(Data extracted from a collection)
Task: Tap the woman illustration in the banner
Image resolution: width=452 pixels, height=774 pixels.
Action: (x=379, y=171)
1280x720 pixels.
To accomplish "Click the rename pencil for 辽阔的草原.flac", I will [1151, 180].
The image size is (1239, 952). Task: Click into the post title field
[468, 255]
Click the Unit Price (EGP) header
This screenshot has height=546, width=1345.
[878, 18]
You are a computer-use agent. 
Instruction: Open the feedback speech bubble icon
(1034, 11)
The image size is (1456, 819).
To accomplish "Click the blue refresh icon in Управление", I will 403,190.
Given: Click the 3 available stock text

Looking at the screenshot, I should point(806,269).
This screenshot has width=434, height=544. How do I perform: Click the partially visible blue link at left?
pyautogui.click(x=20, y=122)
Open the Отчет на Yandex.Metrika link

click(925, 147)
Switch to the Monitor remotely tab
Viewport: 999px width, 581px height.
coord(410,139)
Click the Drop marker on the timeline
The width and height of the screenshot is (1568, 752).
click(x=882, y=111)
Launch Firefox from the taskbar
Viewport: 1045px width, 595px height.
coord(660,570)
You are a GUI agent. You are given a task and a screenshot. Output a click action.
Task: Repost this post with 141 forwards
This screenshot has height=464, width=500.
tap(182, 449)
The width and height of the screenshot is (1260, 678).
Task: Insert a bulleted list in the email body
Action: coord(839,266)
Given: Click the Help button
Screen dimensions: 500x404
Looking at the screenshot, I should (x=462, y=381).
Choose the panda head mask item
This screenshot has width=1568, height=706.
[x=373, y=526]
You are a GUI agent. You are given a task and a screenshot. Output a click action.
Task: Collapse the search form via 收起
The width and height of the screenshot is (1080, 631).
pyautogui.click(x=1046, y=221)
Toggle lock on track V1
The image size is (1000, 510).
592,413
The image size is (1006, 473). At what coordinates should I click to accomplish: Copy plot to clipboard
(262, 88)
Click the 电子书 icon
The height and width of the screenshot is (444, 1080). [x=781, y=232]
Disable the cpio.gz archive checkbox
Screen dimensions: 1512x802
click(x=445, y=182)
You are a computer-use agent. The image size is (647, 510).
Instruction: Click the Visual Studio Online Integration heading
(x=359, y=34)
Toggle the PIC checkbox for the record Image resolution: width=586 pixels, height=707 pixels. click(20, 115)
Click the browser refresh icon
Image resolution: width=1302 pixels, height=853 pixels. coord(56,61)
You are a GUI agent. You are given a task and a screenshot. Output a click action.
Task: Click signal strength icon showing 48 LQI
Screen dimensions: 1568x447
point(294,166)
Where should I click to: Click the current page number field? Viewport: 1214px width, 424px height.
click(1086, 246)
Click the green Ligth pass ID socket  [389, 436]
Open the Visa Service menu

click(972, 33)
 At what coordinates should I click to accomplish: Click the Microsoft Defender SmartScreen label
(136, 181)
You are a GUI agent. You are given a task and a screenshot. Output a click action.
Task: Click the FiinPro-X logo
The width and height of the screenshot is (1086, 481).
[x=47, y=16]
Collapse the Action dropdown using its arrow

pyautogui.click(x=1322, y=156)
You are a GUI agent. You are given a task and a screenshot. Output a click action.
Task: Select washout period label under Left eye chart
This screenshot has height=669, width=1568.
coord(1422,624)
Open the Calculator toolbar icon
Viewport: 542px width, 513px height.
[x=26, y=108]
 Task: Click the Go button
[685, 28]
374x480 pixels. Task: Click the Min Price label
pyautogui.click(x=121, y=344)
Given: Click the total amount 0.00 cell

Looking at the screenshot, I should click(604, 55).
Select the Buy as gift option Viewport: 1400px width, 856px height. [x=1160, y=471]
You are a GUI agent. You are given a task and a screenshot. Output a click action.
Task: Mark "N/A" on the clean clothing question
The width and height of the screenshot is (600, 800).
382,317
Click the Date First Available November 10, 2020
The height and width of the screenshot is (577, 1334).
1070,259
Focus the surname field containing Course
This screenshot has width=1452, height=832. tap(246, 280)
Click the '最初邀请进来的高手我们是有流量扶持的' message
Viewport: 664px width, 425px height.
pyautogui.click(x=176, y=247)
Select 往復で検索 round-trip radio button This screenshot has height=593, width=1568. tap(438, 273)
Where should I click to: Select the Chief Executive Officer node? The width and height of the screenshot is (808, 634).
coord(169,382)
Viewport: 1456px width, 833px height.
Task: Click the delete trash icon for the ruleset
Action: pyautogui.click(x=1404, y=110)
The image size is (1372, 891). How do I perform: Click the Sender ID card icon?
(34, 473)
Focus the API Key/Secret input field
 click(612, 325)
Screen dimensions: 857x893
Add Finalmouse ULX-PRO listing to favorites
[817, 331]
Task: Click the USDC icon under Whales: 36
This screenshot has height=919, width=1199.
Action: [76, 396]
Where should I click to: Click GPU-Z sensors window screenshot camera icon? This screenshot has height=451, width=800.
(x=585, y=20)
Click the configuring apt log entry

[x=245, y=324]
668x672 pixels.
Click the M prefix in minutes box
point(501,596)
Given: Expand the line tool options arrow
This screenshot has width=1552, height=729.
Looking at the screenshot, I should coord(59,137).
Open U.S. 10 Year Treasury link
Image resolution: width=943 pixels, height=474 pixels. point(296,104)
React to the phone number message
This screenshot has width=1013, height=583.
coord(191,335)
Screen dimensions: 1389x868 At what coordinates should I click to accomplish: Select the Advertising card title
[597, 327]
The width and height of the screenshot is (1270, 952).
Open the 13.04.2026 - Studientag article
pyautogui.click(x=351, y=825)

Task to complete> Look for the word "computer". Copy out every line of the data that has it.

Response to this exercise>
You are a computer-use agent. 
You are a computer-use agent. The image size is (647, 510).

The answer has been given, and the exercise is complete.